**Extract**
>> BEGIN
# Understanding credit union accounts



## Cat Woman (29 Apr 2008)

Hi folks,

I have a credit union account and am trying (and failing) to understand the financial report compiled by the credit union. On the very last page of the report (re: Dividends Payable), it says: "The directors recommend the following distribution: 



Dividend on Shares:   1.5%


----------



## Cat Woman (29 Apr 2008)

Ok, that last post went a wee bit wrong. Here is the full one.


Hi folks,

I have a credit union account and am trying (and failing) to understand the financial report compiled by the credit union. On the very last page of the report (re: Dividends Payable), it says: "The directors recommend the following distribution: 


                            Rate         Current Year (€)
Dividend on Shares: 1.5%         84,163


Can I interpret the 1.5% as you would the AER on a deposit account?

If so, there doesn't seem to be much point in keeping my money in this account? 

Or is it a good idea to keep a certain amount of money in the account as credit unions are better for loans?

Thanks, 

Cathy


----------



## Slim (1 May 2008)

Cat Woman said:


> Ok, that last post went a wee bit wrong. Here is the full one.
> 
> 
> Hi folks,
> ...


 
Indeed, 1.5% is a low dividend. Credit Unions tend to be slower to raise rates. You will do far better on your deposit with an online account. BTW, they may be cheaper for loans than most banks. Might want to check out how much you can borrow, holding a certain amount in shares and move any excess to a higher yielding acc.

Slim

Slim


----------



## Cat Woman (1 May 2008)

Thanks Slim. I'm going to check with my credit union about how exactly they give loans. It might be worth my while to take most of the money out and maybe set up a regular direct debit to get a good saving history with them.

Thanks for the reply.

Cathy


----------



## jasconius (1 May 2008)

1.5% does seem low - check to see if there is any one off LOCU investment write down, but bear in mind that there are certain other benefits that you may get eg Loan could be forgiven if you die owing one, funeral benefit ,friendly service or weekly draws etc.

You certainly won't get these with a high street or internet bank.


----------



## Cat Woman (2 May 2008)

"one off LOCU investment write down"

I googled this but didn't get anything. Can you explain?


----------



## ClubMan (2 May 2008)

_Google _ and it might make more sense.


----------



## kaplan (5 May 2008)

Catwoman

Your post is intriguing as it appears to indicate the total dividend payable is €84,163.00 which at a rate of 1.5% means your credit union has about c€5.6m in total savings. This would rank as one of the smallest credit unions around. The 1.5% is the AER  which on balance is a poor return for the risks you are probably being exposed to. You might think about moving your money elsewhere. 

Kaplan


----------
>> END
**Required task 1**
List the usernames of everyone who posted in the credit union thread, each name once.
The credit union thread and the records after it are unrelated material.

**Data entries**
>> BEGIN
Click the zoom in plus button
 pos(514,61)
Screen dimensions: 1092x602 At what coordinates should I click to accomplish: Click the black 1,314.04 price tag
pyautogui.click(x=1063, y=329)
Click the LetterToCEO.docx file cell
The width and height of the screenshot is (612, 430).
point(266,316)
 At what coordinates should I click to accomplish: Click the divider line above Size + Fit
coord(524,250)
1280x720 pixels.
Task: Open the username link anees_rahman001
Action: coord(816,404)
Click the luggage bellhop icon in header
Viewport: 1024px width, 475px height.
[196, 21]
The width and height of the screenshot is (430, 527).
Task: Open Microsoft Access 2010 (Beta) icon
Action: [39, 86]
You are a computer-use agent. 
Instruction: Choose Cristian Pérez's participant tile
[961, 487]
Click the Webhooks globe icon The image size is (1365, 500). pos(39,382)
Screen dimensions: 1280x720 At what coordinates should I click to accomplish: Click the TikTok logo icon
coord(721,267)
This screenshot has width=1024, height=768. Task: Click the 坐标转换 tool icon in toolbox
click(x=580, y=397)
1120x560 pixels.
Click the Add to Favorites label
>> END
**Required task 2**
Update the stretch of the records from their start through the line containing "point(266,316)", replacing "price tag" with "price label" and leaving all else unchanged. Return only those lines.

**Task response 1**
Cat Woman, Slim, jasconius, ClubMan, kaplan

**Task response 2**
Click the zoom in plus button
 pos(514,61)
Screen dimensions: 1092x602 At what coordinates should I click to accomplish: Click the black 1,314.04 price label
pyautogui.click(x=1063, y=329)
Click the LetterToCEO.docx file cell
The width and height of the screenshot is (612, 430).
point(266,316)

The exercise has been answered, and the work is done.